▶ **WHAT YOU NEED TO DO**
(a) List every wood species named in the excerpt on heartwood samples, with the scientific name given for each.
(b) Continue the excerpt on heartwood samples, picking up after its final sentence.
══ DOCUMENT EXCERPT ══
The study included heartwood samples from three naturally durable hardwood species, European oak (Quercus sp.), sweet chestnut (Castanea sativa Mill.) and black locust (Robinia pseudoacacia L.), and heartwood from two moderately durable conifers, Scots pine (Pinus sylvestris L.) and European larch (Larix decidua Mill.). All of these species are considered relatively rich in polyphenols. Spruce (Picea abies Karst.) was used as a reference species. Wood blocks (1.5 cm × 2.5 cm × 5.0 cm) used for the field tests were defect-free, with no visible fungal growth or discolouration, as recommended in the standard EN 113 (CEN 2020). In the present study, only non-exposed samples that had not been previously exposed to weathering were used. For each material, five dried samples were ground on a Retsch SM 2000 cutting mill with a 1 mm screen. The ground samples were stored in a dark and cool place until the start of the chemical analyses. Before extraction, all samples were lyophilised in a Telstar LyoQuest CC1930 freeze dryer at –85 °C and 0.045 mbar for 24 h.
═══
══ MATERIAL PROVIDED ══
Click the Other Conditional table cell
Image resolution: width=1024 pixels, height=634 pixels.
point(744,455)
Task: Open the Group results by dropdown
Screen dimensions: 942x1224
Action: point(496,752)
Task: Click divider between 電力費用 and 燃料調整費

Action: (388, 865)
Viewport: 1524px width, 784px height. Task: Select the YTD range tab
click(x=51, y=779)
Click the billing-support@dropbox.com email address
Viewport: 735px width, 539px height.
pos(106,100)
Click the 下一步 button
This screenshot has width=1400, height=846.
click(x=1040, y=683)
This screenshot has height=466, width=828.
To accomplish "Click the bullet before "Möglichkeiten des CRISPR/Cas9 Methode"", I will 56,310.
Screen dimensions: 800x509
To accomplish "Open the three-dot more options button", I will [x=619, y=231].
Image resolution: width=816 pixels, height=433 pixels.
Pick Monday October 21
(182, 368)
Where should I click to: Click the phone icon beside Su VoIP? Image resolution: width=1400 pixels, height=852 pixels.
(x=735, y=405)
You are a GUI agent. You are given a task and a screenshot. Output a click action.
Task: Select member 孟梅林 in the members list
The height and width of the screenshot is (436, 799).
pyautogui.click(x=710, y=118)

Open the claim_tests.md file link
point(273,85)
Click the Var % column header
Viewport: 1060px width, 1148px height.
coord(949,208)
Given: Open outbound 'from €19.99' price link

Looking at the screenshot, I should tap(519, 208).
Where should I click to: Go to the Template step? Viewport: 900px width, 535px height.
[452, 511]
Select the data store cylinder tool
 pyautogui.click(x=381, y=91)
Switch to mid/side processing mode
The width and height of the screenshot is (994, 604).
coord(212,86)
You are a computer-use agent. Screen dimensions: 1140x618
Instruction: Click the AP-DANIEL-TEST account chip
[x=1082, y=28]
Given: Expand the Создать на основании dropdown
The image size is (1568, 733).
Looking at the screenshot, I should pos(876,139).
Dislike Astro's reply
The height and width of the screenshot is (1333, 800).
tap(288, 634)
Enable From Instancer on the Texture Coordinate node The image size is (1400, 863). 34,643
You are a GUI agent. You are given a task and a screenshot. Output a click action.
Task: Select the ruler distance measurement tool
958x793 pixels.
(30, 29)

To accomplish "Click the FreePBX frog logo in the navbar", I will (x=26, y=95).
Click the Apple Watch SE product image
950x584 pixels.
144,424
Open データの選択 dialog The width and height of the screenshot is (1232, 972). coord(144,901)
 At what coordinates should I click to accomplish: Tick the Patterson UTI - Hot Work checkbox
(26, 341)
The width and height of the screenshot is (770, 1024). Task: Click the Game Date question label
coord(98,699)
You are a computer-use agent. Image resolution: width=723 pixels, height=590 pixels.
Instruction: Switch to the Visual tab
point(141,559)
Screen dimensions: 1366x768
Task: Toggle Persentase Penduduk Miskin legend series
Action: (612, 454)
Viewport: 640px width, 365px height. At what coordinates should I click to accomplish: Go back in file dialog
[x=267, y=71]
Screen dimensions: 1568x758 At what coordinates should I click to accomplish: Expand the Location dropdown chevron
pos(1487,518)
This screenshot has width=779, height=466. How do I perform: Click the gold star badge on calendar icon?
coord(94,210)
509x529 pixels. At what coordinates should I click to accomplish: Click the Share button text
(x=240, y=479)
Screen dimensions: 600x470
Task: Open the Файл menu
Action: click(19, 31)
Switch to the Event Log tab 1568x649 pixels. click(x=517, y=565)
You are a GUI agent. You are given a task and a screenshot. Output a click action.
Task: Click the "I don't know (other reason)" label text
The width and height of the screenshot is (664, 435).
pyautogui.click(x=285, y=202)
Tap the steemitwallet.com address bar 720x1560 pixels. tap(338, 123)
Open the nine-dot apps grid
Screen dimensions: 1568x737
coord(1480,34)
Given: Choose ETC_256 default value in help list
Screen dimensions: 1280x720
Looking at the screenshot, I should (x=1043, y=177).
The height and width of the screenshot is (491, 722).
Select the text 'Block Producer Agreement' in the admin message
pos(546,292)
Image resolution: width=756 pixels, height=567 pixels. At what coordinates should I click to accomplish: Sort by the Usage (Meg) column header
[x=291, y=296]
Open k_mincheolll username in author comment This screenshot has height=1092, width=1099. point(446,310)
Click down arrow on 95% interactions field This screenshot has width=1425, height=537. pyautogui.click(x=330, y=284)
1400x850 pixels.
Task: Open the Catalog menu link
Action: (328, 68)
═══
▶ **FINAL ANSWERS**
(a)
European oak (Quercus sp.)
Sweet chestnut (Castanea sativa Mill.)
Black locust (Robinia pseudoacacia L.)
Scots pine (Pinus sylvestris L.)
European larch (Larix decidua Mill.)
Spruce (Picea abies Karst.)

(b)
2.3. Extraction

2.3.1. Soxhlet extraction

Different polar solvents were used in Soxhlet extraction, because in accelerated solvent extraction (ASE) the differences between more polar solvents are not so apparent due to the effect of physical factors (temperature and pressure) (Priego-Capote and Delgado de la Torre 2013). According to the adapted TAPPI test method T 264 cm-97 (Wood preparation for chemical analysis, 1997), a standard Soxhlet extraction was performed using 2.5 g of a freeze-dried wood sample and 250 mL of solvent (Vek et al. 2019). The process took 6 h at a temperature of 110 °C and above (160 °C for water), so keeping the liquid boiling briskly and the siphoning from the extractor is no less than 4 times per hour. After extraction with hexane, the excess solvent was removed by evaporation in a vacuum chamber at room temperature and a vacuum of 0.01 MPa. This was followed by extraction with polar solvents. To determine the optimum polar solvent for extraction and further analysis, extractions were carried out with ethanol, methanol, acetone and water.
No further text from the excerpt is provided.